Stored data
■ ■ ■

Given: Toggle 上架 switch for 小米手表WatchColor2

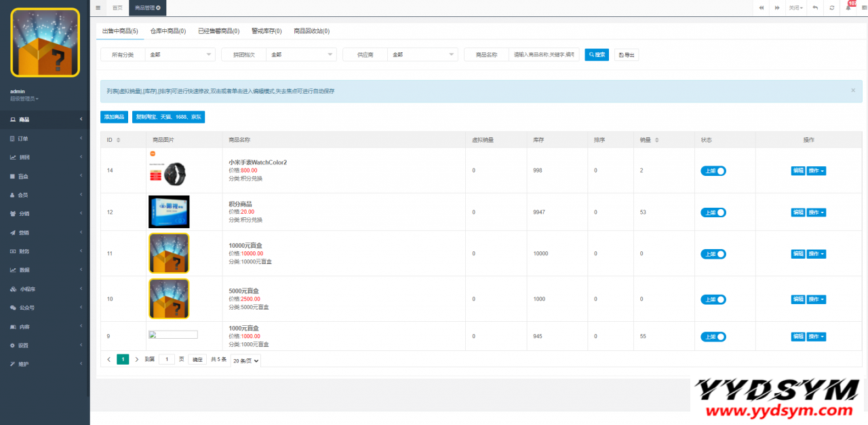Looking at the screenshot, I should (713, 171).
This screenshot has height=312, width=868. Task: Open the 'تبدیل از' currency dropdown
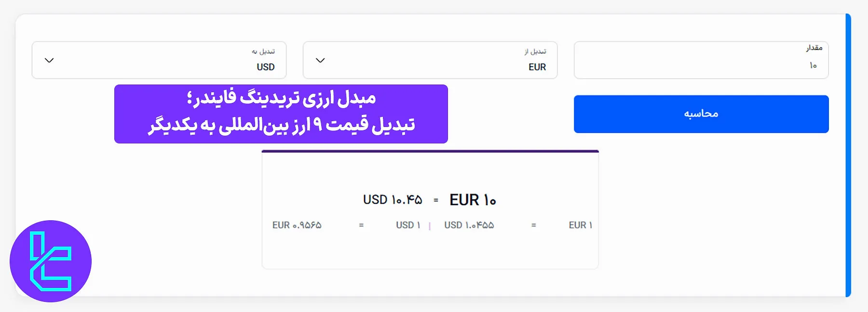pyautogui.click(x=430, y=60)
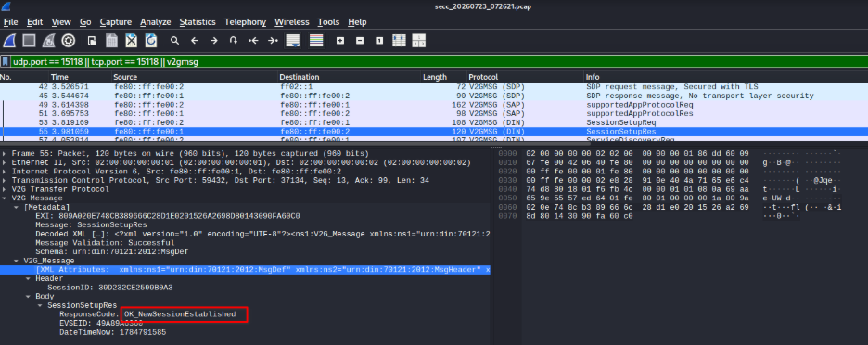Expand the Ethernet II tree row
Viewport: 868px width, 345px height.
tap(5, 162)
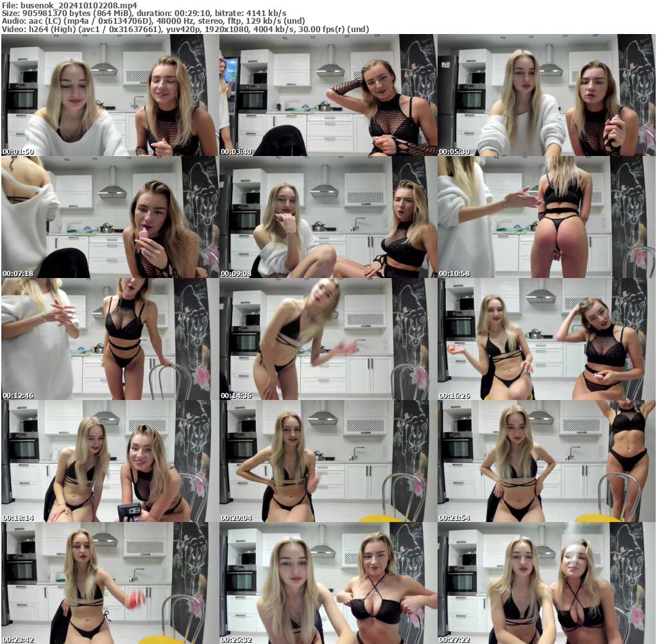Open the frame labeled 00:07:18

coord(109,216)
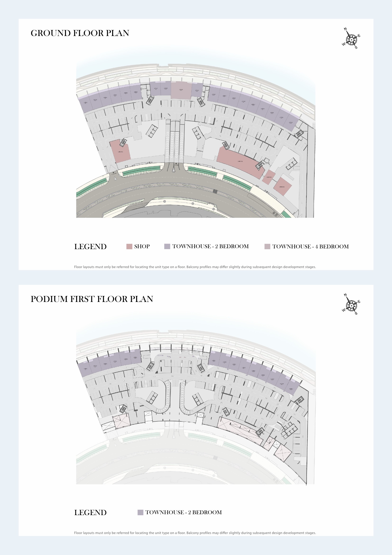Viewport: 392px width, 555px height.
Task: Click the ground floor plan disclaimer text
Action: click(x=195, y=267)
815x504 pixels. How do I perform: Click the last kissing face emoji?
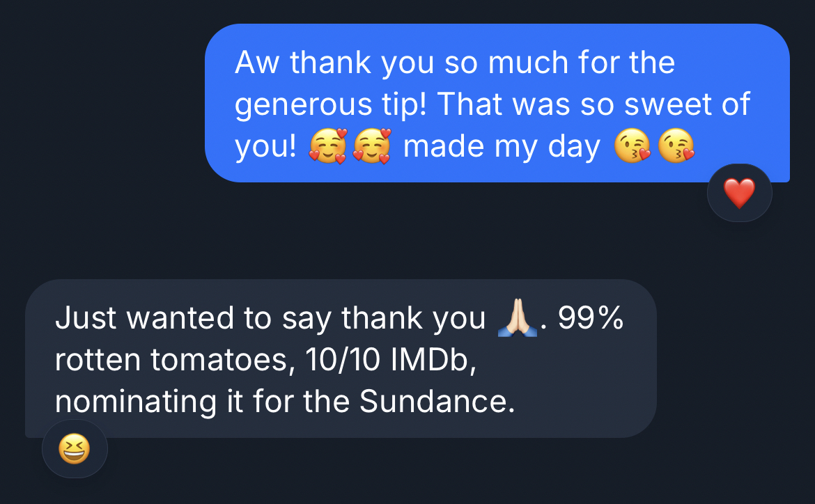coord(676,147)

■ ■ ■

# WHAT TO PRODUCE
Return every line above word for word, minus images.

# YOUR SOLUTION
Given: Toggle 上架 switch for 小米手表WatchColor2

Looking at the screenshot, I should (713, 171).
This screenshot has height=312, width=868. Task: Open the 'تبدیل از' currency dropdown
pyautogui.click(x=430, y=60)
Expand the Ethernet II tree row
Viewport: 868px width, 345px height.
tap(5, 162)
Open the frame labeled 00:07:18

coord(109,216)
Viewport: 392px width, 555px height.
Task: Click the ground floor plan disclaimer text
Action: click(x=195, y=267)
815x504 pixels. How do I perform: Click the last kissing face emoji?
coord(676,147)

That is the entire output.